* **TASK GOAL**: Go through the entries below and return every line that contains "into".

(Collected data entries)
[Start of section]
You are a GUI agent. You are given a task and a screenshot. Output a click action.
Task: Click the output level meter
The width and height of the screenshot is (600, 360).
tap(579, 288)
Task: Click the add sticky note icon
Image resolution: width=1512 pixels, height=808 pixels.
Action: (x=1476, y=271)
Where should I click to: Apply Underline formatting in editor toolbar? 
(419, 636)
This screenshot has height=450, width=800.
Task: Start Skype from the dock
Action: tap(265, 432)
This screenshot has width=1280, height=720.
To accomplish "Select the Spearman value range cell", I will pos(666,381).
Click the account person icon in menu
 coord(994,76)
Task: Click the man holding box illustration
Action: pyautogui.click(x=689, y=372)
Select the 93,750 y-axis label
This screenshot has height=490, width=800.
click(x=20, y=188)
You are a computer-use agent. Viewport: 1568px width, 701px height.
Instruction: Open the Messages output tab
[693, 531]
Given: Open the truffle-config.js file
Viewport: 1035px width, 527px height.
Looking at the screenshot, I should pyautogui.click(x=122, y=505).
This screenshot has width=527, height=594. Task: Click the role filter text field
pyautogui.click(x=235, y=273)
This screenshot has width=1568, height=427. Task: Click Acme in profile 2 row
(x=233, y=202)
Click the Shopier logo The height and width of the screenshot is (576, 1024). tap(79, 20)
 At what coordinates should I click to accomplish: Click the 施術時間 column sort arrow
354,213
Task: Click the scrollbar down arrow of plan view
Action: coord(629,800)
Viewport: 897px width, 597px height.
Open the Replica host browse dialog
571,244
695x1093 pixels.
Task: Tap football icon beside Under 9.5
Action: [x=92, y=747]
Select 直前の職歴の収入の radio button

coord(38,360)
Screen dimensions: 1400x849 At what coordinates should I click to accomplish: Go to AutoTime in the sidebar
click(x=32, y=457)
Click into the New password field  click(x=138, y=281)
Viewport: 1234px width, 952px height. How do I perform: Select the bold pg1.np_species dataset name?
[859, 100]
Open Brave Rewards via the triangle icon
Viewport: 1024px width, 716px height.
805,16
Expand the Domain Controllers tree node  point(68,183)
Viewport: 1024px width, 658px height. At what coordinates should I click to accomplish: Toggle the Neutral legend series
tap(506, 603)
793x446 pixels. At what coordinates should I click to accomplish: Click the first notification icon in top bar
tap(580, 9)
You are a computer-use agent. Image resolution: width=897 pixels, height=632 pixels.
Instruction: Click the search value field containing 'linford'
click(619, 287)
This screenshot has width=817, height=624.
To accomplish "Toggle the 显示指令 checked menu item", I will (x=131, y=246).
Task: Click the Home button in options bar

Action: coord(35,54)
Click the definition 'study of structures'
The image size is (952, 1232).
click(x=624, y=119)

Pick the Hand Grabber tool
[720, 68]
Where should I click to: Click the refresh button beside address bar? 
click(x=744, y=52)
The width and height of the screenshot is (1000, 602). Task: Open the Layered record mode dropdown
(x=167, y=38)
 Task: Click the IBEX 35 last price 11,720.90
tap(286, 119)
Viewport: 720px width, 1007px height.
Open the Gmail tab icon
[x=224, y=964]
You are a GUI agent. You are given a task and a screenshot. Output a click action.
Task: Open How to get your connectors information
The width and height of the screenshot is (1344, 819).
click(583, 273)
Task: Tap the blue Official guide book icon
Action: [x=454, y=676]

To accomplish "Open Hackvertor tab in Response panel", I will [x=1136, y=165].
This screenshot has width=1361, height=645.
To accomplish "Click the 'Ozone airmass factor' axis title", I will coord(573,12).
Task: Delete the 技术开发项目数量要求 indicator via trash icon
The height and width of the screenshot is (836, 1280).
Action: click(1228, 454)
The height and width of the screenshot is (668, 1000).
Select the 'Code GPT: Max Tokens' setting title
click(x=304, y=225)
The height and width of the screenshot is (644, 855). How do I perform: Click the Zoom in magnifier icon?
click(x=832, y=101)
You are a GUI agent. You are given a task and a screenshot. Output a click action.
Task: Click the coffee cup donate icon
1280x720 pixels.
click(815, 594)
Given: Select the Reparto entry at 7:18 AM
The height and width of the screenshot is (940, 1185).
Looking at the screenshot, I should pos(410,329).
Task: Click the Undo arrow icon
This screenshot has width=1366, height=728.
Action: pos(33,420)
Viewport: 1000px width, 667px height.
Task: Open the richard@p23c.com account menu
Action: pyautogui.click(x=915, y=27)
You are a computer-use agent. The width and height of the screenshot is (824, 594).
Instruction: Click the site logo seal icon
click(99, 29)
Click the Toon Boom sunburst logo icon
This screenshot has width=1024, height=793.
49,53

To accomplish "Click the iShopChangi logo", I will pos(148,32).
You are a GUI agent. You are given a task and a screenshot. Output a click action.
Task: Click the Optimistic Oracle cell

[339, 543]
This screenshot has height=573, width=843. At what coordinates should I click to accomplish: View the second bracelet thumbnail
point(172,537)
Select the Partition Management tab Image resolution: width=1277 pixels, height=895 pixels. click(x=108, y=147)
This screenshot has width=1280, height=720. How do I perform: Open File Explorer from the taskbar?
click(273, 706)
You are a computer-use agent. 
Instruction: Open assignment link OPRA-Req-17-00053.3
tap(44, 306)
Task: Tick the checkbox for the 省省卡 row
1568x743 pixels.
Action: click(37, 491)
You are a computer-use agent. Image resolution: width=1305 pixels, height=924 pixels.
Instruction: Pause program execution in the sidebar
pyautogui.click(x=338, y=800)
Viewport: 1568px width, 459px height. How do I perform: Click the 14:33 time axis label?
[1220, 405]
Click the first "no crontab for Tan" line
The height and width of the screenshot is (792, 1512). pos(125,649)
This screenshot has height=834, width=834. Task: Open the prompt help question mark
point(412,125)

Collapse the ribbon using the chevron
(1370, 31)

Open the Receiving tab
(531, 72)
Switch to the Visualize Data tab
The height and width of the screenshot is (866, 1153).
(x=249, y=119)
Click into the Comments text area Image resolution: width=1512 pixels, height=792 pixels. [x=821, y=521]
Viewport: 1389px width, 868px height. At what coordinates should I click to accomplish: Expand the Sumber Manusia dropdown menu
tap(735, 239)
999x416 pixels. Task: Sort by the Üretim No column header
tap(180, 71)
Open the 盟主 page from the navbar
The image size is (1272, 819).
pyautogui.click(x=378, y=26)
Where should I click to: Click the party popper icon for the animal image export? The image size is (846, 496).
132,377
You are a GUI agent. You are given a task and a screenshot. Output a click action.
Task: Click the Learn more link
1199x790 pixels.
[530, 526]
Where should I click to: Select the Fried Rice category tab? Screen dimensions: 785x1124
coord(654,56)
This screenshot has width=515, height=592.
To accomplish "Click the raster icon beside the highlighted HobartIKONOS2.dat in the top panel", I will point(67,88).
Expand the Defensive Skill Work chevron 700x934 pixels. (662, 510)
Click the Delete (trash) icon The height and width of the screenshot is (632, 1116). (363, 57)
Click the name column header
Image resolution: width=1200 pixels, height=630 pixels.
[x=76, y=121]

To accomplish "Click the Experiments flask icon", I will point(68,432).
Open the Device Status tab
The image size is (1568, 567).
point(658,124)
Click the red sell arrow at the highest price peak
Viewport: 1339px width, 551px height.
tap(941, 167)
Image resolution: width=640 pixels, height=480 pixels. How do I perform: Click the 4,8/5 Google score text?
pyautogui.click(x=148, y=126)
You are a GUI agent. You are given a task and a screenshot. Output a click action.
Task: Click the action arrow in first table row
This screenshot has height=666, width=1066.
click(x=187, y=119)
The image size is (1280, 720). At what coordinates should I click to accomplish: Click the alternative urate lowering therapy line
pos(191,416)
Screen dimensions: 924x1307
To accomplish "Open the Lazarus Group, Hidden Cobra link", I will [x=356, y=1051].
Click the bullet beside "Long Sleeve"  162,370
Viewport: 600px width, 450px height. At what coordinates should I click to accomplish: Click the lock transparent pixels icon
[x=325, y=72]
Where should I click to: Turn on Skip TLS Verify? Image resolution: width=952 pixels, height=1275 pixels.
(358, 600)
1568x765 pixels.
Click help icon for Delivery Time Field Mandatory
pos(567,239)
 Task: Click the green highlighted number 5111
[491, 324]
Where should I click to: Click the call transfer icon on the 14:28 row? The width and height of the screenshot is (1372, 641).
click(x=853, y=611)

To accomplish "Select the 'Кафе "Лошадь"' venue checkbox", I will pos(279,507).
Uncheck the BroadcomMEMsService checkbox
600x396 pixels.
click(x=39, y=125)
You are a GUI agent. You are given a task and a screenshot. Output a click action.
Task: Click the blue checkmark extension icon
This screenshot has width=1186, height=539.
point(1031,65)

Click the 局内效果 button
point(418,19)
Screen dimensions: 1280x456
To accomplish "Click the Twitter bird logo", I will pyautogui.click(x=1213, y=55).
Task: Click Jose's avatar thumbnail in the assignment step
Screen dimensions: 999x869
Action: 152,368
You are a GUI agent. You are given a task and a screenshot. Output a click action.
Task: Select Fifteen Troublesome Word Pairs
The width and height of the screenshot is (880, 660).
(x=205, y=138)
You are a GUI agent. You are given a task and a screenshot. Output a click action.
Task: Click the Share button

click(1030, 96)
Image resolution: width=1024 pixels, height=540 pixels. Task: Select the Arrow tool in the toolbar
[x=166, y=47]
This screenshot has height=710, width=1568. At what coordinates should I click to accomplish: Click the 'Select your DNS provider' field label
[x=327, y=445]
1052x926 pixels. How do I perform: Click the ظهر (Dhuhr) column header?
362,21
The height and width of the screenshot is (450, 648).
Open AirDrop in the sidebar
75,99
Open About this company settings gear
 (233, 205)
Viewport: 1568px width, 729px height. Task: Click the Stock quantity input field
[End of section]
* **ANSWER SPACE**:
Click into the New password field  click(x=138, y=281)
Click into the Comments text area Image resolution: width=1512 pixels, height=792 pixels. [x=821, y=521]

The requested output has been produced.